Text excerpt:

########

Of course a computer chip can’t actually help someone be cool, not in a novel. That wouldn’t be too sweet now would it? But still, it’s well written and observed. I appreciated its lack of condescension. I think Ned Vizzini is pretty young so probably has a better grip on what it is to be fifteen than me, but at least teenagers aren’t total morons, except for the whole thinking anyone on Dismissed could be attractive.

there's a lot of pop culture references here, to other books of the sort, like mia in
the princess diaries he's a loser who gets a magic out. the mountain dew/marketing schtick that the squip is a beta made by Sony sounds like Syrup by Maxx Barry (it also has the cute mtv writerlyness about it. none of those heavy handed literary references that i'm getting in all the teen books that the writers leave as clues to other adult readers to indicate that they are secretly not as bad as a teen novelist.)

Lost Time?

do you think if i spent as much time, say the first 3 hours of my day, reading something worthwile instead of daydreaming or reading teen lit i would have finished in search of lost time by now?

maybe that's my new plan

Sunday, July 23, 2006

sticks and stones


something about this makes me think of the three little pigs.

i think someone lives in this old warehouse on union



one of the things that is best about running in brooklyn is all the things you see that you wouldn't ever notice. it helps to have a camera/cellphone/ipod with you at all times so that you can capture all the beauty of graffiti.

This spot is special becasue of what should be ugly: the gawanus canal and a bunch of industrial buildings, on union street, because the colors, especially on a wet morning like today, are so vibrant and beautiful. the seafoam green of the railings, iridescent water in the canal, red bricks of the buildings all work together.

########

Written instruction 1:
In the records, rewrite the lines from the one holding "Select Home : Chart 8 in list" through the one holding "pyautogui.click(x=56, y=129)", both included, as a JSON list of strings with one string per line and no blank lines.

Dataset records:
########

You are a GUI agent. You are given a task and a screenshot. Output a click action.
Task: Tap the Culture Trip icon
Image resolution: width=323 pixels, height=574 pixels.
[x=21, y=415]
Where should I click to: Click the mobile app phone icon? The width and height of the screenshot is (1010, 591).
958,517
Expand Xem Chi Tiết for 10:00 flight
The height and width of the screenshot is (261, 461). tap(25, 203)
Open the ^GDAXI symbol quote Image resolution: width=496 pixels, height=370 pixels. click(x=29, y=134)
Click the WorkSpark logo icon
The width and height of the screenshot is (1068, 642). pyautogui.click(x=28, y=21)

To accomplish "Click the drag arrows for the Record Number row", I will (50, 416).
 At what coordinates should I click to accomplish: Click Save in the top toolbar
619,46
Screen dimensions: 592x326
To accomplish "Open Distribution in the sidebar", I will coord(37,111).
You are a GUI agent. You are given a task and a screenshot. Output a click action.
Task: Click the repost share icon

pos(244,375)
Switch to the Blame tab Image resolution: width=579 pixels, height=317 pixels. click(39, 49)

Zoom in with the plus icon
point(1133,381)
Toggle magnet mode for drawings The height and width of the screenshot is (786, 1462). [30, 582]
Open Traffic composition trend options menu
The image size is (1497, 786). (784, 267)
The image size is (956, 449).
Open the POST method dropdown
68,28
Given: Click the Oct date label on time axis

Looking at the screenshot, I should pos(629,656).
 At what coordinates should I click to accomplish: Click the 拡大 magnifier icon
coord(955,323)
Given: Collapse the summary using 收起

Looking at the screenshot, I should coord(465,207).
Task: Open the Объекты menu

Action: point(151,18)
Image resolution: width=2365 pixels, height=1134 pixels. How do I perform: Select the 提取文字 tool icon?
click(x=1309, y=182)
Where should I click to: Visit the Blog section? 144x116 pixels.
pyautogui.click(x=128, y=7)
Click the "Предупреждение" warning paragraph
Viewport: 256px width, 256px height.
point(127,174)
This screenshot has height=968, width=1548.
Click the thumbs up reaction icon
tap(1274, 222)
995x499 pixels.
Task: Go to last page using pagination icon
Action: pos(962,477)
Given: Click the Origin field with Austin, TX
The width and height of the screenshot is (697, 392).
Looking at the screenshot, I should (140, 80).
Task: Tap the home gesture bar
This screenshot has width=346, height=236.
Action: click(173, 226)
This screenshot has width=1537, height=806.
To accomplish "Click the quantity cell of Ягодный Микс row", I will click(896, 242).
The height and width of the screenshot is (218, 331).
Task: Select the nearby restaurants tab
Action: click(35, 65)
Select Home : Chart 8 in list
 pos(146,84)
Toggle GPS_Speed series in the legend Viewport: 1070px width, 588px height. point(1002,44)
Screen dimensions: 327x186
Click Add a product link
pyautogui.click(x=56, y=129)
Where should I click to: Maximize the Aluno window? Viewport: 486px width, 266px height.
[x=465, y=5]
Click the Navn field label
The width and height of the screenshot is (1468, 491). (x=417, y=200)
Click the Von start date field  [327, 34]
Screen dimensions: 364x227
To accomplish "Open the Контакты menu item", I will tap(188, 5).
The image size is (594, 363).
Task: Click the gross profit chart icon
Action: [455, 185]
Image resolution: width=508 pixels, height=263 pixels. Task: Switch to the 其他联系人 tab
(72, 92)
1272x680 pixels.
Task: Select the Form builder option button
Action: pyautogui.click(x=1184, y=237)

########

Written instruction 2:
Continue the blog text about running in Brooklyn from its last sentence.

Expected output 1:
[
  "Select Home : Chart 8 in list",
  " pos(146,84)",
  "Toggle GPS_Speed series in the legend Viewport: 1070px width, 588px height. point(1002,44)",
  "Screen dimensions: 327x186",
  "Click Add a product link",
  "pyautogui.click(x=56, y=129)"
]

Expected output 2:
plus, at this little spot, a warehouse that someone must live in, because although it looks like it is abandoned, this is a tended flower garden.
beautiful.

Saturday, July 22, 2006

Do teens think this garbage is good?


doing all the teen reading that i am, i have to remember that all these books are written by adults. some of them, like the gossip girl and a-list books are written clearly by smart people who would be writing something else if it paid. but at the point of The Dating Game it's all quite gone to pot. after the premise of GossipGirl, using the gossip website to bookend chapters and narrate, Little,Brown (and Natalie Standiford)has created a slightly more normal high school with more average students, where the premise is now a sex website with cosmo like quizes and personals. in some ways these teenagers are more believable: they're really young and a bit stupid. running around to parites at houses with out parents, chasing boys who would never talk to them, and worrying not so much about protecting virginity and making sex special or even rock star, but just getting experience and losing virginity. One of the main characters, Holly, has huge tits which she both uses and regrets. Yet, while she's worried about getting a reputation as a slut, mostly because she has big tits, she's still acting kind of slutty, making out on the couch with a boy who she has barely met. Meanwhile Mads, the youngest acting and looking of the girls, is just trying to get somewhere with anyone.
what throws me is teens would never use a dating site monitored by one of them: it' would be too desperate. they would mostly all lie on the quizes and it makes no sense how they set people up. based on what? the writers didn't even bother to write through that. ga. it's so awful and written on such a meaningless level that after reading it i feel like i've been stuck listening to those horrible canned voices used for cartoons.
the most interesting parts of the story are (get this!)the parents, houses, and the school, which are given little attention in the rest of the drivel, but it is something compelling.
even though these are in the same vien as the gossip girl books, it looks like no one reads them. they're not on any of the amazon.com "my FAVORITE books" lists, as all the pants, princess, and gossip girl books are.
so no, teens aren't this stupid. especially teens who read.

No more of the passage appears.